We are now in the process of getting three of the boys from one of the Care Points started on ARV’s. It is a long process of testing, counseling, testing, and more counseling before actually starting them on the medications needed to help fight HIV. We are transporting these boys from Manzini to Mbabane to a clinic sponsored by Baylor University and Bristol Myers Squibb. There are two American Pediatricians there who are very knowledgeable about HIV/AIDS and the treatment of this horribly rampant disease here in Swaziland. One of these boys is 9 and the other two are 11 years old. “They are just normal little boys,” I think as I watch them draw and color with the paper and crayons that a friend of mine brought to help keep them occupied during this long process that they have to sit through once a week or once every two weeks. You don’t hear them complain that they are bored, or tired, or hungry. They are happy that they are able to draw and color and get attention and be praised for their work. They respond with a huge smile at the praise that is given to them for their work. One of the little boys has only a very sick grandmother (go-go) that he lives with. So he comes to the clinic with no family members. I go in with him to see the doctor, I must find someone to be responsible to give him his drugs that he will need to receive twice daily, at the same times each day. Whoever this person will be, must attend 3 counseling and adherence sessions before he can be started on medication. The goal is to have the family member understand the importance of their responsibility to a make sure that the child receives the medications consistently and that the child receives proper nutrition and care to go along with the medications. It is difficult to get family members to make this kind of commitment. There are three different medications that must be given twice daily, one is a liquid that has to be drawn up and measured accurately, and the other two are pills, one a whole, and one a half given only once daily.
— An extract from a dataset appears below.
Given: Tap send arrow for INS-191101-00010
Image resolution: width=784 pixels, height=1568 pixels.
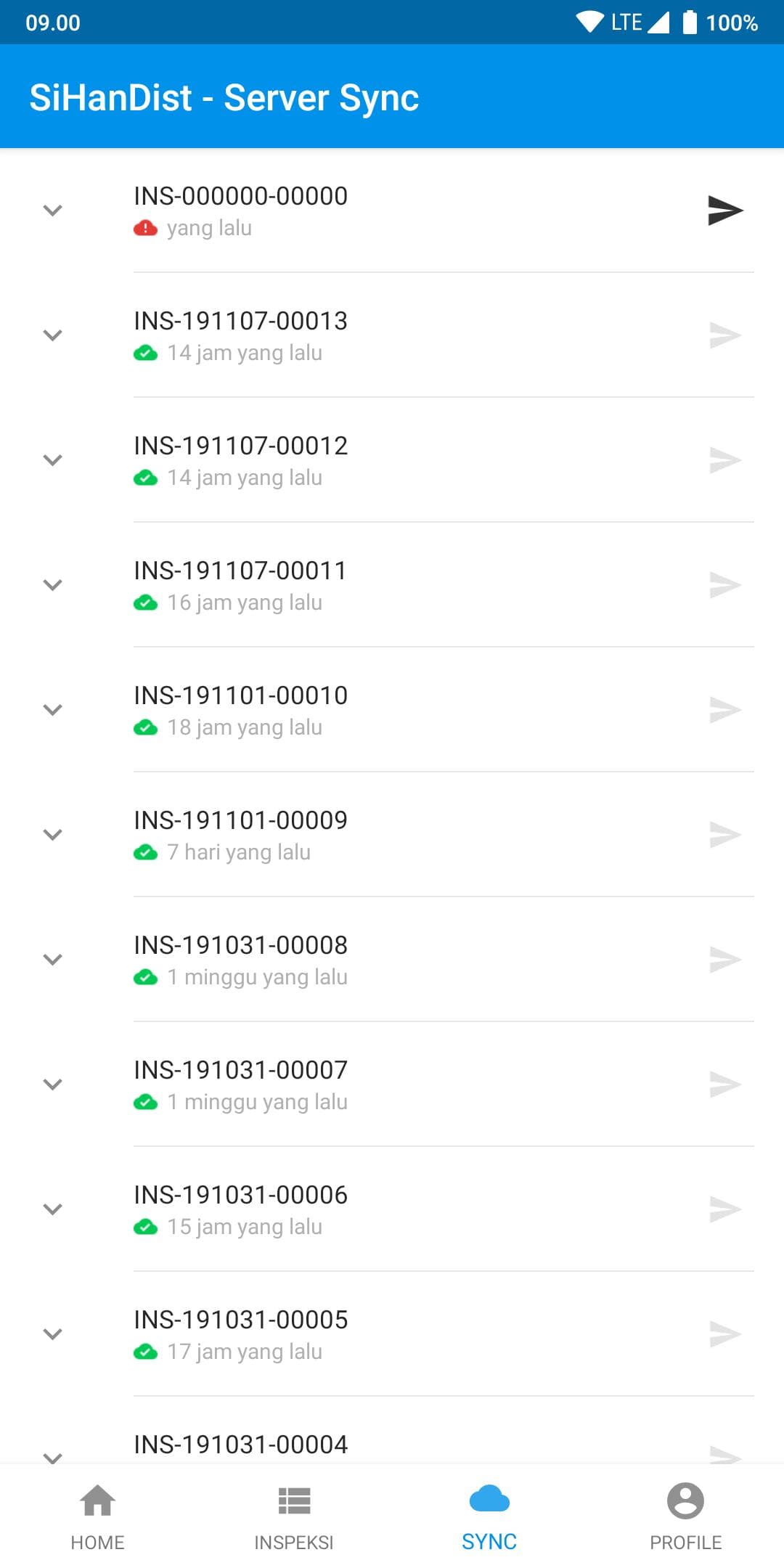Looking at the screenshot, I should [x=725, y=710].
One of the little boys asked his go-go why God created death. He lost his dad a long time ago, and just lost his mom a couple of years ago. He was very close to his mom, as he is the only child. He misses his mom very much, and asks about her often. I asked the go-go how she responded to his question, and she said that she told him the story about the lizard and the chameleon, and she claimed that it came from the Bible. I told her that that was a folk tale that was passed down from her grandmother, and that it was not in the Bible. Then, I went on to explain how sin came into the world with the fall of man, and why Jesus was sent to die in our place, and to overcome death and give us eternal life. I told her that that is what we should tell the boy, instead of the folk tale. I also told her that Jesus will be the boys’ best friend and that He alone can heal the hurt and fill the empty place left by his mothers’ death. Only Jesus can mend the broken heart of this boy, as well as hundreds like him.